The murderer, for indeed I could not hold him less, clapped his hand upon his breast and looked up to heaven in a way that made me think him crazed.

"See here what I hae gotten aff him?" he cried again, like a child pleased with a toy.

It was the instrument known as the Galloway flail. It had a five-foot handle of stout ash, worn smooth like an axe haft with handling. Then the "soople," or part of the flail that strikes the corn on the threshing floor, was made of three lengths of iron, jointed together with links of iron chain, so that in striking all this metal part would curl round an enemy and crush his bones like those of a chicken.
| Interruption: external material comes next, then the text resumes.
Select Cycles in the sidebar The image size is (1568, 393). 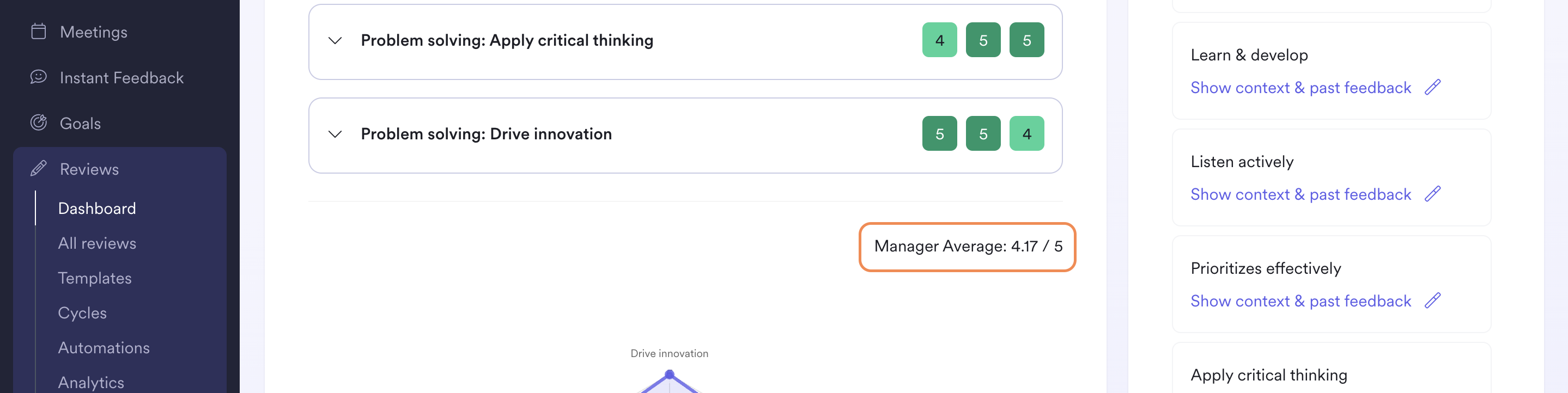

"Stand off," I said, as he came nearer with the Galloway flail in his hand; "we want not to company with you, neither to share in your iniquity."

"I daresay no," he said, frowning on us; "but ye will hae enough o' your ain. But I'll e'en follow on for a' that. Ye may be braw an' glad o' the MacMichael yet, considering the errand ye are on."

Nor had we gone far when his words proved true enough.

We went down the cleuch, and were just coming out upon the wider strath, when a party of Lag's men, for whom no doubt the dead spy had been gathering information, beset us. There were only half a dozen of them, but had MacMichael not been at hand with his terrible weapon, it had certainly gone hard with us, if indeed we had not been slain or captured. With a shout they set themselves at us with sword and pistol; but since only one of them was mounted, the odds were not so great as at first they seemed. Wat was ready with his blade as ever, and he had not made three passes before he had his sword through his man's shoulder. But it was otherwise with me. A hulking fellow sprang on me with a roar like a wild beast, and I gave myself up for lost. Yet I engaged him as I best could, giving ground a little, yet ever keeping the upper hand of him. But as we fought, what was our astonishment to see MacMichael, whose company we had rejected, whirl his iron flail above his head and attack the mounted man, whose sword cracked as though it had been made of pottery, and flew into a hundred fragments, jingling to the ground like broken glass. The next stroke fell ere the man on horseback could draw a pistol. And we could hear in the midst of our warding and striking the bones crack as the iron links of the flail settled about his body. The next moment the man on horseback pitched heavily forward and fell to the ground. MacMichael turned with a yell of victory, and rushed upon the others. One stroke only he got as he passed at the dark, savage-like man who was pressing me – a stroke which snapped his sword arm like a pipe staple, so that he fell writhing.

"Stripe your sword through him! I'll run and do another!" cried the Black MacMichael.

But the others did not stand to be done (small blame to them), and soon all three were running what they could over the level holms of the Ken. One caught the riderless horse, running alongside till he could get a chance to spring upon the back of it, and so galloped back to the garrison at the Clachan of St. John.

 

MacMichael sat down, panting as with honest endeavour. He wiped his brow with calm deliberation.

"An' troth," he said, "I think ye warna the waur o' Black MacMichael an' Rob Grier's Gallowa' flail."

Yet there was not even thankfulness in our hearts, for we found ourselves mixed yet more deeply in the fray. Not that this broil sat on us like that other business of the dead spy behind the heather bush. For these men fell in fair fighting, which is the hap of any man. But we saw clearly that we should also be blamed as art and part in the killing of the spy, and the thought was bitter gall to our hearts.